*Les tâches*
A. D'après le texte sur le service photo de l'AFP, que vont devenir les trois salariés du desk chargé de la production Getty ?
B. Dans le texte sur le service photo de l'AFP, réécrivez plus brièvement le paragraphe qui commence par « Au-delà de l'impact social » en gardant ses faits principaux.
C. Reprenez le texte sur le service photo de l'AFP à partir de sa dernière phrase.

*Texte présenté*
■ ■ ■ ■ ■ ■ ■

Le service photo international AFP, crée en 1985, est reconnu pour sa qualité. La Direction ne se prive jamais de faire savoir que ce service est bénéficiaire et exemplaire. Mais au-delà des effets d’annonce quelle est la réalité ? Voici les faits que nous livrons à la connaissance de la rédaction et de l’ensemble des personnels.
Getty et validation indirecte
Le lundi 3 décembre, la Direction a annoncé la décision de fermer dans les trois mois le desk AFP chargé du contrôle éditorial de la production Getty, basé dans les locaux de l’agence américaine. Les trois salariés seront dispersés. Un des postes sera transféré à Washington, un autre retournera au siège à Paris et le troisième sera licencié.
Au-delà de l’impact social de cette réforme, les conséquences de cette décision conduiront à la perte du contrôle éditorial sur le contenu par l’AFP. En effet, la Direction propose d’ « automatiser » la transmission d’images sportives et d’actualité de Getty. Au lieu d’utiliser le desk pour éditer et sélectionner les images « actu » et « sports » fournies par Getty, ces dernières seront envoyées en masse aux abonnés à travers le monde en validation directe sans filtre de l’AFP.
Le desk de Washington n’aura plus pour tâche que d’éditer les images de ses propres photographes - actuellement au nombre de 12 environ - et celles de Getty dans le domaine des spectacles (entertainment). De fait, le rôle de la rédaction en chef photo internationale, basée à Paris, se réduira à valider la production Europe-Afrique et pour quelques temps encore celle de l’Asie. Faute d’avoir réussi une privatisation du service photo en 2004 -et avec le départ de cinq photographes américains en seulement deux ans - la Direction a assurément opté pour le choix de ses « snipers » nommés aux Amériques pour casser le service photo International. Dans quel but ? Aujourd’hui l’Amérique du Nord, demain l’Amérique du Sud et ensuite l’Asie ? Parallèlement, on assiste aujourd’hui à une réduction sensible de la voilure que nous impose l’accord Getty-AFP [1] aux Etats-Unis et ailleurs, confirmant les craintes exprimées depuis le début par le SNJ-CGT.

■ ■ ■ ■ ■ ■ ■

*Documents fournis*
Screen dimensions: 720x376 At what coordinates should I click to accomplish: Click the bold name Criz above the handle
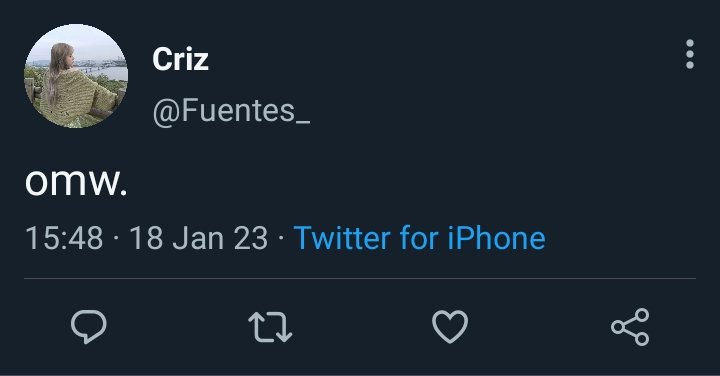pos(180,59)
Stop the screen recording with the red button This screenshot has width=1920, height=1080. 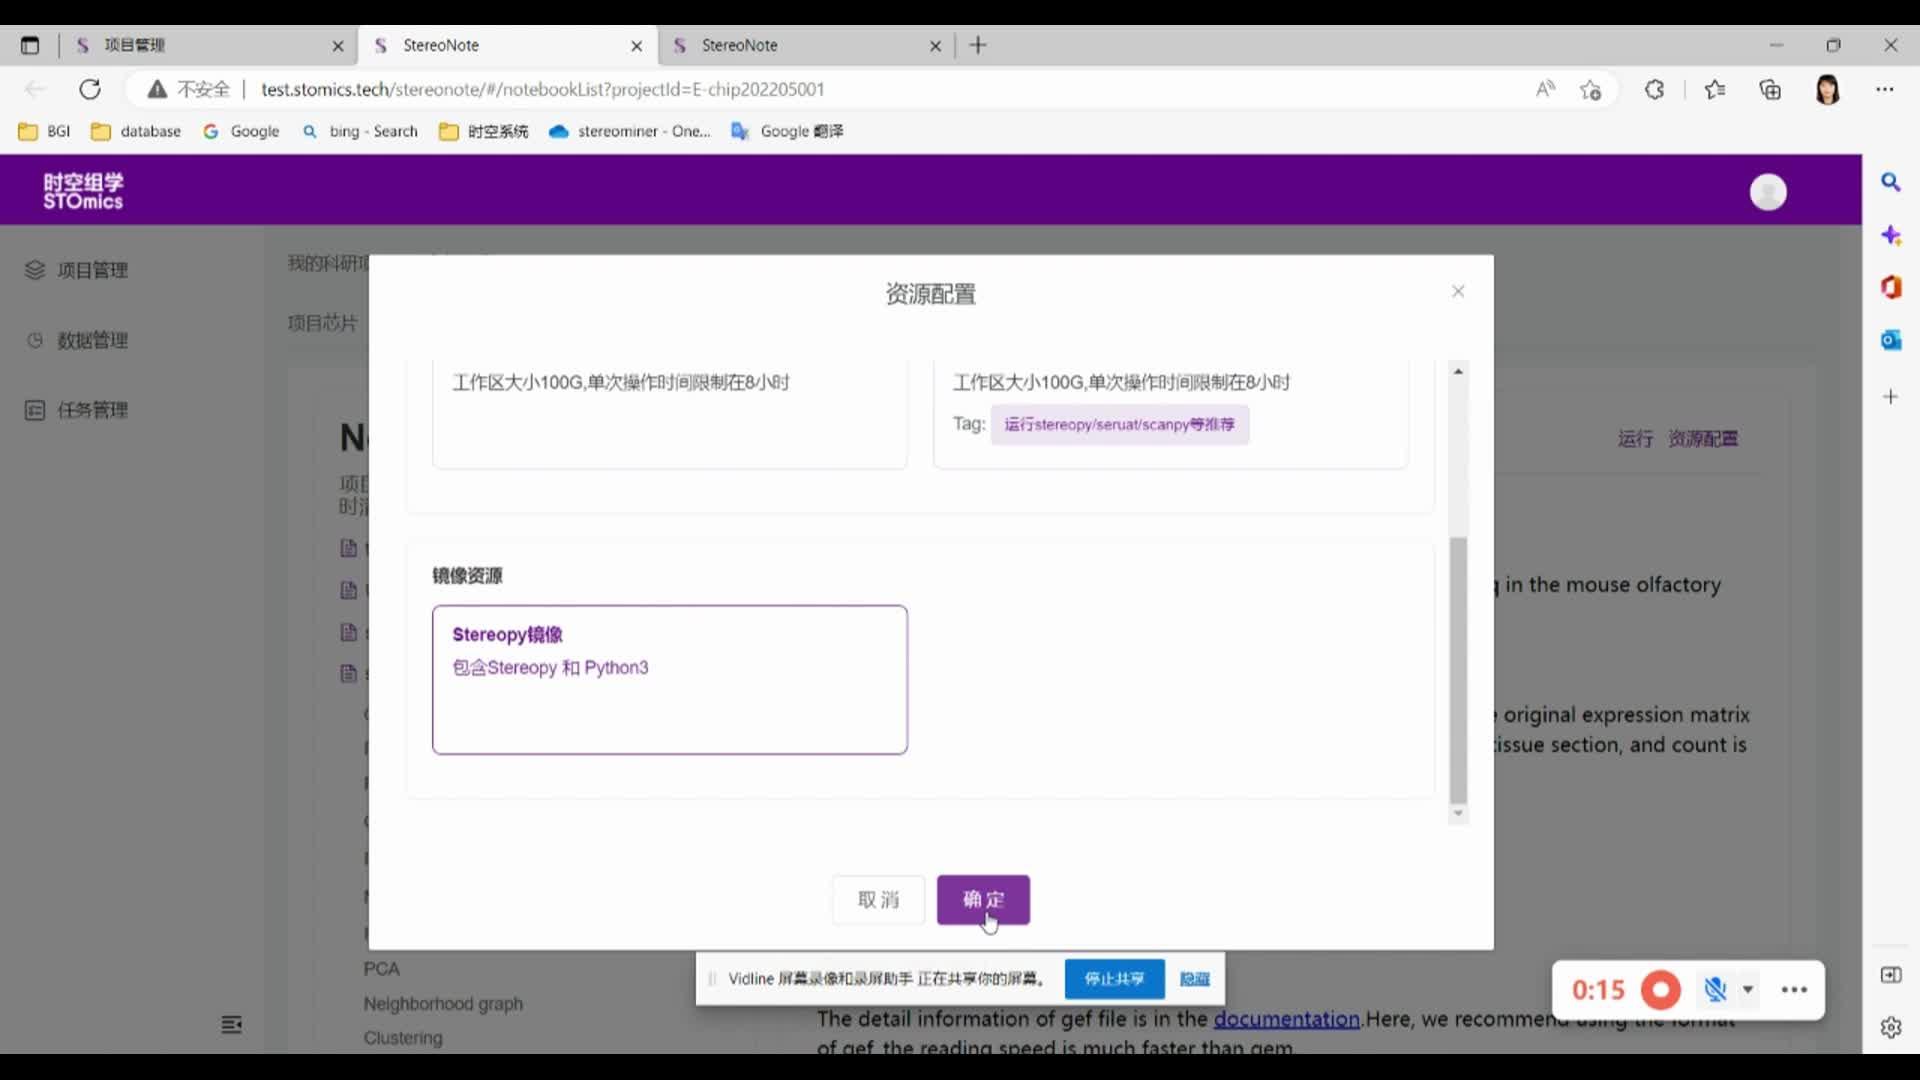click(1661, 990)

■ ■ ■ ■ ■ ■ ■

*Réponses par tâche*
A. Un des postes sera transféré à Washington, un autre retournera au siège à Paris et le troisième sera licencié.

B. Cette décision fera perdre à l'AFP le contrôle éditorial du contenu. La Direction veut « automatiser » la transmission des images sportives et d'actualité de Getty. Au lieu d'être éditées et sélectionnées par le desk, ces images seront envoyées en masse aux abonnés du monde entier, en validation directe, sans filtre de l'AFP.

C.
Ainsi, ces dernières semaines des couvertures à minima ont été relevées : un seul photographe AFP pour couvrir la Coupe du monde de ski au Canada du 21 au 25 novembre, car Getty était « présent » par l’intermédiaire de son sous-traitant, l’agence photo corporate Zoom [2], qui fournit principalement des sponsors et des annonceurs, et non-diffusé par l’AFP depuis la découverte en 2004 d’une de leur photo bidonnée et retouchée. Le procédé avait été dénoncé à l’époque par le SNJ-CGT.
Plus grave encore, il n’y a pas eu de couverture Getty - donc pas de couverture de l’AFP - sur la fusillade de Denver dans le Colorado.
Et quand les accords commerciaux prennent le pas sur la couverture rédactionnelle, l’AFP n’en sort pas gagnante : dernier exemple en date, la couverture du concert du groupe de rock Led Zeppelin à Londres le 10 décembre était une exclusivité Getty. L’AFP n’a pas pu bénéficier des photos pour son service pour cause de cette même exclusivité Getty...
Publi-reportage
Dans la rubrique Commercial Marketing, parmi les produits photo proposés, la Direction a mis sur ASAP (site Intranet de l’AFP [3]) le 30 novembre - puis a retiré cinq jours plus tard -, la fiche mode d’emploi du Corporate [4] ou « AFP reportage photo à la demande hors-média » sans attendre que les conclusions du groupe de travail corporate, initié par la direction elle-même, ne soient remises à la date fixée du 15 décembre. Cette fiche a également été distribuée dans les services rédactionnelles de l’agence.
De quoi s’agit-il ? Le « reportage photo à la demande est un service proposé par l’AFP photo offrant aux entreprises et organismes publics une solution sur mesure dans un contexte international en temps réel. Ce service est principalement destiné aux annonceurs et aux agences de publicité, de communication B2B, évènementielles, etc. » Parmi les exemples de clients sont cités : AREVA, EDF, EURORSCG, PFIZER, VEOLIA.
Qui effectue ces reportages ? La notice nous indique que « ce service bénéficie de la couverture mondiale de l’agence. L’AFP photo comprend plus de 300 photographes parfaitement intégrés au contexte local et opérationnels dans des délais courts ».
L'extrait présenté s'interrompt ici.